TORONTO, April 8, 1999 - The Honourable Lincoln Alexander, Chair of the Canadian Race Relations Foundation (CRRF), has called on the federal Justice Minister to review recent appointments to the new Unified Family Court in Nova Scotia. He called the exclusion of a senior black woman judge in the province from appointment "a major slap in the face to the Black community."
In a letter to the Honourable Anne McLellan, Minister of Justice, Mr. Alexander expressed grave concern and disappointment with the exclusion of Her Honour Judge Corrine Sparks from the Unified Family Court of Nova Scotia. Judge Sparks' decision, RDS v. The Queen, was upheld and reaffirmed in 1997 by the Supreme Court of Canada and is now considered a groundbreaking authority in the matter of "race." Judge Sparks has served as an important role model not only for people of African ancestry, but also for women and the legal community of Nova Scotia at large.
Moy Tam, Executive Director of the Canadian Race Relations Foundation, said the exclusion of Judge Sparks brings to mind the report of the Ontario Commission on Systemic Racism in the Criminal Justice System, which expressed concern about under-representation of "racialized persons" among judges and lawyers. The Commission's final report stated that: "Under-representation repeats and reinforces an unspoken message, that white skin is an indicator of competence."

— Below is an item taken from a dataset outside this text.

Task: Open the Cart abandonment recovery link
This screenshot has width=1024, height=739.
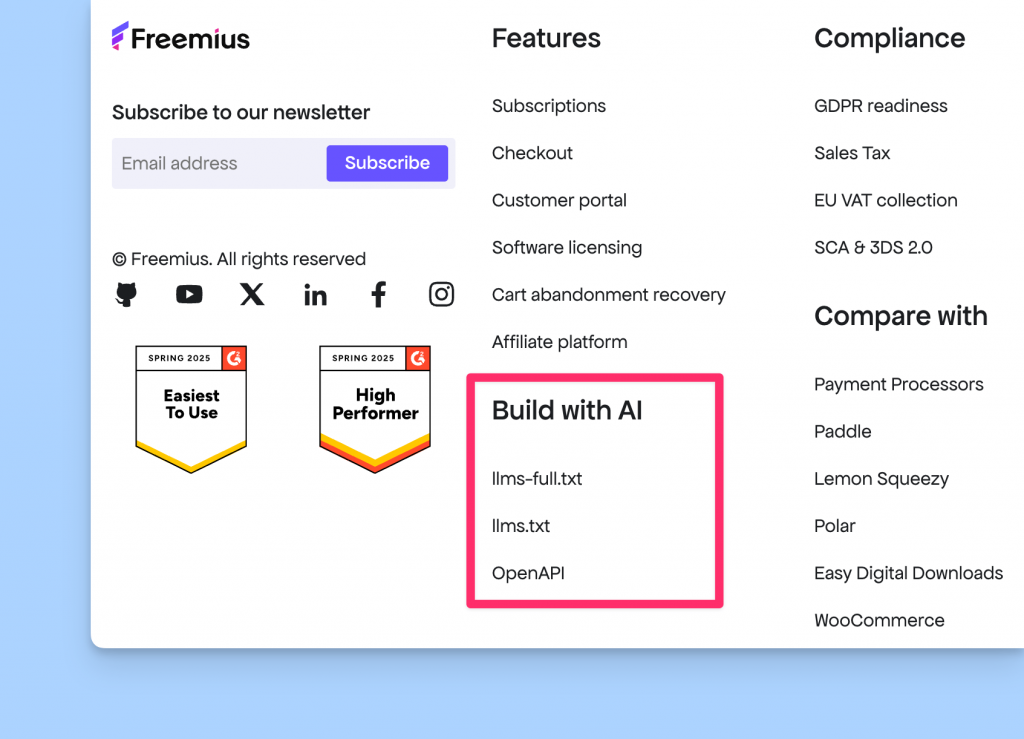Action: (x=608, y=294)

"It is essential that Canada's judicial appointment process be seen as fair and just, devoid of systemic discrimination, and valuing competence regardless of colour," said Mr. Alexander. The Canadian Race Relations Foundation has asked the federal Justice Minister to review the procedures leading to this outcome; ensure that the situation is rectified; and ensure that the appointment system for federal judicial appointments is free of systemic bias.